A convicção de que a ajuda é inevitável decorre dos níveis a que chegaram as taxas de juro implícitas da dívida pública: independentemente dos altos e baixos do dia-a-dia, a tendência tem sido sempre ascendente e não se vislumbram no horizonte cenários ou medidas de política com força suficiente para inverter a tendência.
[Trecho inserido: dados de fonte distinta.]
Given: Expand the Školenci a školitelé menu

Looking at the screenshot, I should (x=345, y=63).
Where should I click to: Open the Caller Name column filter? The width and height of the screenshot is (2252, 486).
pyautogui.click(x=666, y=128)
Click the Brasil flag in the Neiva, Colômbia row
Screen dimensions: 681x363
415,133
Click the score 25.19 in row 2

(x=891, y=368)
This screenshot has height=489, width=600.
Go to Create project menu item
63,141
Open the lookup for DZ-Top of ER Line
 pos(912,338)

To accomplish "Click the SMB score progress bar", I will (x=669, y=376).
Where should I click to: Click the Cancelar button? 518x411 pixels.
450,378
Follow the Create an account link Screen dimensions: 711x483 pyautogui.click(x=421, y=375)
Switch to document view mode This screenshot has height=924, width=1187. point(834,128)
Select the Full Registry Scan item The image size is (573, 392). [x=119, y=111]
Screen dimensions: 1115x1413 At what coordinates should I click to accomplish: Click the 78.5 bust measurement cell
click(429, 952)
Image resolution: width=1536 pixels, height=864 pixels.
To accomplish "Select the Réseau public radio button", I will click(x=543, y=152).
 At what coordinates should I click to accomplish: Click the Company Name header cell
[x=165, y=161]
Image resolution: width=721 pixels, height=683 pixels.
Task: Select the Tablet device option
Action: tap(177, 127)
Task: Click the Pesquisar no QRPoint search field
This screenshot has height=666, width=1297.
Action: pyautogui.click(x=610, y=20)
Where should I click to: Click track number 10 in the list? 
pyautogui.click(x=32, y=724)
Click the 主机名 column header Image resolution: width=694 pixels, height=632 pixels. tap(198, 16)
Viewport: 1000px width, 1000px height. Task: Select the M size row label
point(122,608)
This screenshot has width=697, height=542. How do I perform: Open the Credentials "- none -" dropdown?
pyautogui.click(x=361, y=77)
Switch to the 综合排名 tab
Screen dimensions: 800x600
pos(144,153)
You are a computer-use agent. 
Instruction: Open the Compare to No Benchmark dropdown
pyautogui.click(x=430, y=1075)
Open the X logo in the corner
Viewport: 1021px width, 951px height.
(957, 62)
Há uma semana atrás, ainda poderíamos dar o benefício da dúvida ao efeito que teria a divulgação de uma execução orçamental melhor do que a esperada. No entanto, embora o Governo tenha de facto anunciado uma redução do défice muito superior à programada, as taxas de juro continuaram a subir. Dirão alguns: o problema é que a redução do défice foi essencialmente conseguida à custa de uma receita fiscal irrepetível, quando o que todos pedíamos era uma contracção vigorosa da despesa. Dirão outros: o Governo não foi credível na forma como comunicou os números, porque procurou escamotear o crescimento da despesa com comparações questionáveis e não divulgou no boletim de execução a taxa de crescimento da despesa consolidada. Apesar de tudo - diriam os mais positivos - as contas do Sistema Nacional de Saúde evoluíram bem e o facto é que o défice da Administração Central em Janeiro foi apenas 1/34 do planeado para o ano de 2011… Outra interpretação possível é a de que, nesta fase, isso já pouco importa: independentemente de a execução ter ficado meio cheia ou meio vazia, as taxas de juro não descem porque os agentes económicos já se convenceram que com estas taxas de juro a dívida pública entrou numa trajectória insustentável. Pescadinha de rabo na boca? É a vida…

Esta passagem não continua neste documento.